[Item coordinate data]
* * * * * * * * *

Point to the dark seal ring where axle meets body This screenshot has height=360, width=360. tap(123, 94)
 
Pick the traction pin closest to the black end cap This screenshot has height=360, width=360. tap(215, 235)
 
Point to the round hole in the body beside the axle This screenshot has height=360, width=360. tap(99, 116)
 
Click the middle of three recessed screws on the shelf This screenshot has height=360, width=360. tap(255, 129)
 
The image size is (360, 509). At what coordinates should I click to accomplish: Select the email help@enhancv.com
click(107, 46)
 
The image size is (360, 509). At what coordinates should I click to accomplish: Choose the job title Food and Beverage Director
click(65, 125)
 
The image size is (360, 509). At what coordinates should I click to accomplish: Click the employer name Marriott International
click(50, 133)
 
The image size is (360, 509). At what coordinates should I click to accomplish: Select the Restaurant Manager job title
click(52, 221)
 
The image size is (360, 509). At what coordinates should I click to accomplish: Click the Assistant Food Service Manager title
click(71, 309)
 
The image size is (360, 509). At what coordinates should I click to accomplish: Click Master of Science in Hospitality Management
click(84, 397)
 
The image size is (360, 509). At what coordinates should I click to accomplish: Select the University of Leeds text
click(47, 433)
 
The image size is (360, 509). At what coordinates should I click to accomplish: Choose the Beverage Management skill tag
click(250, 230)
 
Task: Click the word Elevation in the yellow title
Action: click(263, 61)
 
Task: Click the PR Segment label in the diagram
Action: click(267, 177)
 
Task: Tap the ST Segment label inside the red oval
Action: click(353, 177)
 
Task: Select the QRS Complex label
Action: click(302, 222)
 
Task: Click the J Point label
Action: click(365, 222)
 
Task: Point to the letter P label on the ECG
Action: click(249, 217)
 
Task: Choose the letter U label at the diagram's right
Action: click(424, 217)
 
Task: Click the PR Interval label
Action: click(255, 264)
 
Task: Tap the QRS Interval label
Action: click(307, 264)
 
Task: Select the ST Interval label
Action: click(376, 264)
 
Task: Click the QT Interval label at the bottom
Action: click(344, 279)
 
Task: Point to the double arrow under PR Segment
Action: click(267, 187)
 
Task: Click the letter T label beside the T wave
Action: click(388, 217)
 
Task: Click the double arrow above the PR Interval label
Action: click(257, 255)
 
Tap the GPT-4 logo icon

* * * * * * * * *

Work required: Output the stretch of entries from the line containing "Task: Click the J Point label" through the line containing "Action: click(388, 217)" as a Markdown table with the columns Row and Line. Put a running number in Row and one line in Line, and leave out blank lines.

Correct answer:
| Row | Line |
|---|---|
| 1 | Task: Click the J Point label |
| 2 | Action: click(365, 222) |
| 3 | Task: Point to the letter P label on the ECG |
| 4 | Action: click(249, 217) |
| 5 | Task: Choose the letter U label at the diagram's right |
| 6 | Action: click(424, 217) |
| 7 | Task: Click the PR Interval label |
| 8 | Action: click(255, 264) |
| 9 | Task: Tap the QRS Interval label |
| 10 | Action: click(307, 264) |
| 11 | Task: Select the ST Interval label |
| 12 | Action: click(376, 264) |
| 13 | Task: Click the QT Interval label at the bottom |
| 14 | Action: click(344, 279) |
| 15 | Task: Point to the double arrow under PR Segment |
| 16 | Action: click(267, 187) |
| 17 | Task: Click the letter T label beside the T wave |
| 18 | Action: click(388, 217) |